Es decir, al concluir su trilogía, Fowler se despide de la soledad desoladora y apuesta al reencuentro social a través de la piedad y la poesía. Fowler decide habitar con mayor intensidad el adentro de su comunidad afectiva detallando múltiples texturas locales y domésticas para así mantener afuera y a raya el brutalismo que la ruindad ha instalado en la Habana del Período Especial. Aún reconociendo la abismal vulnerabilidad de su persona, de su ciudad y de sus habitantes en tiempos pos-soviéticos (“toda esa gente vestida con tela pasada, mirando hacia ninguna parte porque han desayunado abismo,” La expresión 18), Fowler apuesta a las posibilidades redentoras de una poiesis ejercida agresiva y visceralmente desde los padeceres del cuerpo, pero que trascienda el ensimismamiento de sus heridas y pesares por medio de una intensa piedad que intente el rescate del prójimo más sufriente y desnudo a través de su bioescritura. Cito de El extraño tejido (31):
Sabías de soledad
como ninguna,
sin árbol ni nombre,
sin arroyo ni otra cosa
que rocas.
Avanzabas lo mismo
que un ciego; te dabas
para ser rejoneado.
Pasó desnudo y te arrancaste
las telas para cubrirlo,
con labios como el amor
y lo clavaste en la página.
*Nota: Este comentario es fragmento y anticipo de un ensayo más extenso, «Ciudades padecidas: la poesía como bioescritura en Eduardo Lalo y Víctor Fowler,» que aparecerá en Asedios a las textualidades de Eduardo Lalo (Corregidor 2017), edición de Áurea María Sotomayor.
Obras citadas
Agamben, Giorgio. Homo sacer. El poder soberano y la nuda vida. Traducción de Antonio Moreno Cuspinera. Valencia, España: PRE-TEXTOS, 1998.
____________________. Lo que queda de Auschwitz. El archivo y el testigo. Homo Sacer III. Traducción de Antonio Moreno Cuspinera. Valencia, España: PRE-TEXTOS, 2000.
Benjamin, Walter. The Origin of German Tragic Drama. Traducción de John Osborne. Londres: NLB, 1997.
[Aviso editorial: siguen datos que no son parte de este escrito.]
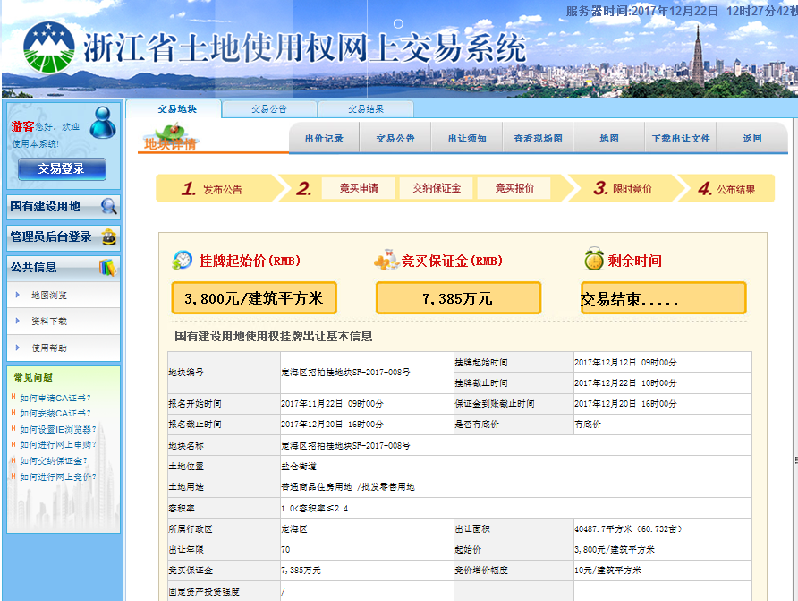Open the 出价记录 toolbar tab
The width and height of the screenshot is (798, 601).
(x=324, y=138)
Cabezas Miranda, Jorge. Proyectos poéticos en Cuba (1959-2000). Algunos cambios formales y temáticos. Alicante, España: Publicaciones de la Universidad de Alicante, 2012.
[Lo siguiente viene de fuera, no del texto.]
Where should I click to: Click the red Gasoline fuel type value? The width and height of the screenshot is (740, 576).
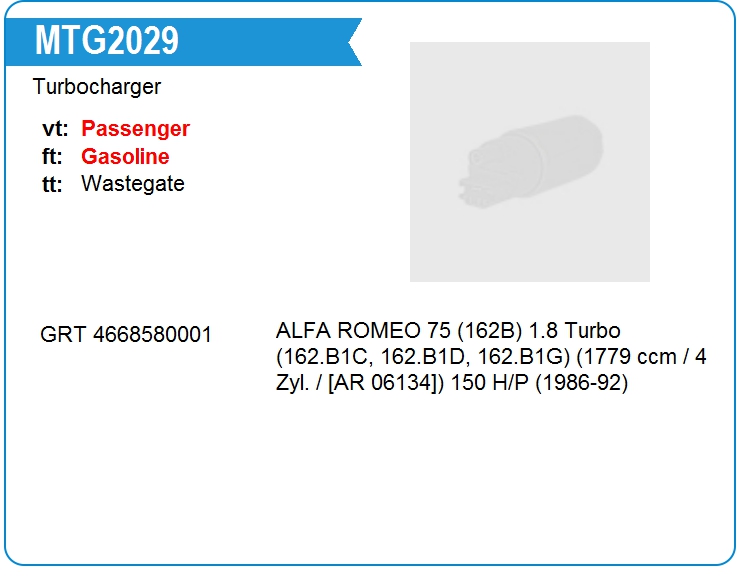click(x=125, y=157)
Fowler, Víctor. El extraño tejido. Santiago, Cuba: Editorial Oriente, 2003.
________________. El maquinista de Auschwitz. La Habana: Ediciones Unión, 2004.
________________. La obligación de expresar. La Habana: Letras Cubanas, 2008.
________________. “Limones partidos.” Cubista Magazine 5 (Verano 2006). http://cubistamagazine.com/050108.html
Moya Ramis, Johan. “Teología y espiritualidad: lo Divino como misterio y necesidad en la poesía de Víctor Fowler Calzada.” Palabra Nueva (28 julio 2014).
http://www.palabranueva.net/newpage/index.php?view=article&catid=2…ponent&print=1&layout=default&page=&option=com_content&Itemid=349
Veiga González, Roberto. “’Necesitamos fabricar escenarios de encuentro’: Entrevista a Víctor Fowler.” Espacio Laical 15 (2008).